Bab Perintah Para Imam untuk Memperpendek Shalat
Shahih
وَحَدَّثَنَا يَحْيَى بْنُ يَحْيَى، أَخْبَرَنَا هُشَيْمٌ، عَنْ إِسْمَاعِيلَ بْنِ أَبِي خَالِدٍ، عَنْ قَيْسٍ، عَنْ أَبِي مَسْعُودٍ الأَنْصَارِيِّ، قَالَ جَاءَ رَجُلٌ إِلَى رَسُولِ اللَّهِ ﷺ فَقَالَ إِنِّي لأَتَأَخَّرُ عَنْ صَلاَةِ الصُّبْحِ مِنْ أَجْلِ فُلاَنٍ مِمَّا يُطِيلُ بِنَا . فَمَا رَأَيْتُ النَّبِيَّ ﷺ غَضِبَ فِي مَوْعِظَةٍ قَطُّ أَشَدَّ مِمَّا غَضِبَ يَوْمَئِذٍ فَقَالَ " يَا أَيُّهَا النَّاسُ إِنَّ مِنْكُمْ مُنَفِّرِينَ فَأَيُّكُمْ أَمَّ النَّاسَ فَلْيُوجِزْ فَإِنَّ مِنْ وَرَائِهِ الْكَبِيرَ وَالضَّعِيفَ وَذَا الْحَاجَةِ " .

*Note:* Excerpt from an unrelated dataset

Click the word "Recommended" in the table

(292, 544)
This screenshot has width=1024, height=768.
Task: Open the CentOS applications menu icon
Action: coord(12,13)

Abu Mas'ud al-Ainsari melaporkan: Seorang datang kepada Rasulullah ﷺ dan berkata: Saya menjauh dari shalat subuh karena orang ini, karena dia membuat kami terlalu lama. Saya tidak pernah melihat Rasulullah ﷺ lebih marah ketika memberikan nasihat daripada hari itu. Dia berkata: "Wahai manusia, sebagian dari kalian menakut-nakuti orang. Maka siapa di antara kalian yang menjadi imam, hendaklah dia memperpendek, karena di belakangnya ada orang-orang yang lemah, tua, dan orang-orang yang memiliki urusan penting."